Mi piove addosso una
gragnuola di insulti, mi rimettono a sedere. Non li sento, godo troppo (la
doppietta dell’ex …) e mi scosto in fondo alla fila, muto. Penso a Tiziano,
chissà se mi ha visto … Ma sono andato proprio in campo ad abbracciare Serena ?
Si. Mi sa proprio di si.
A fine partita tutti i
fotografi (almeno una decina) mi guardano con ostilità. Uno di loro mi fa,
duro: “non farti più vedere”.
Olamadona, penso io,
cos’ho fatto, ho abbracciato un essere umano con la maglia rossonera che mi ha
dato la gioia di segnare un gol da cineteca che ci ha regalato la vittoria
contro i bauscia. Dovrebbero essere tutti contenti, no ?
Incrocio Tiziano, che ha
visto la partita dietro la porta del Milan: Sanfi, ma sei scemo ? E ride con un
matto: “Ma tu sei proprio fuori …”. Io lo guardo: ”ma almeno hai visto che gol,
eh ? L’hai visto ? Due pappine due, caro Marelli, a-ca-sa !”.
A casa, appunto. che sarà
stata mezzanotte. Accendo la tele e guardo il servizio su Italia Uno. Scorrono
le azioni, i gol … vuoi vedere che … eh già: al gol di Serena mi vedo caracollare con la mia corsa
piuttosto peculiare, disemm inscì (tipo quella dei cani al trotto, di traverso)
che taglio l’area e piazzo il braccio sul collo dell’Aldone. In coda si vedono
i fotografi che saltano in piedi per cercare di fermarmi.
Abbracciare Serena. Però
– solo per una volta – l’Aldo. C.S.
p.s. - Per la serie “vita
vera” potete visitare il seguente link: http://www.youtube.com/watch?v=3rPgpMe983U
e al minuto 7:45, per un paio di secondi, vedrete un tipo in salopette rossa
che sta seduto alla destra della porta difesa da Zenga.

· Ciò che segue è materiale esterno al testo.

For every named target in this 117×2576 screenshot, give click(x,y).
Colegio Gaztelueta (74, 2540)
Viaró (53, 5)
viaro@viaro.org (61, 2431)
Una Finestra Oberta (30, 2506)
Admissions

Al gol di Serena (su
cross di Pasinato e non di Verza, ma il bianchetto l’ho buttato via) il tipo in
questione, che poi sarei io, si alza esultando e sta per entrare in area.
Purtroppo la ripresa si interrompe per lasciare spazio ai replay. Però si vede
che Serena, in primo piano mentre esulta, si volta verso la porta e non verso i
meravigliosi compagni di casacca. Sta guardando me, che gli vado incontro di
corsa. Dopo qualche secondo nell’abbraccio ci sono anch’io, anche se non si
vede. Grazie per l’applauso, dovere.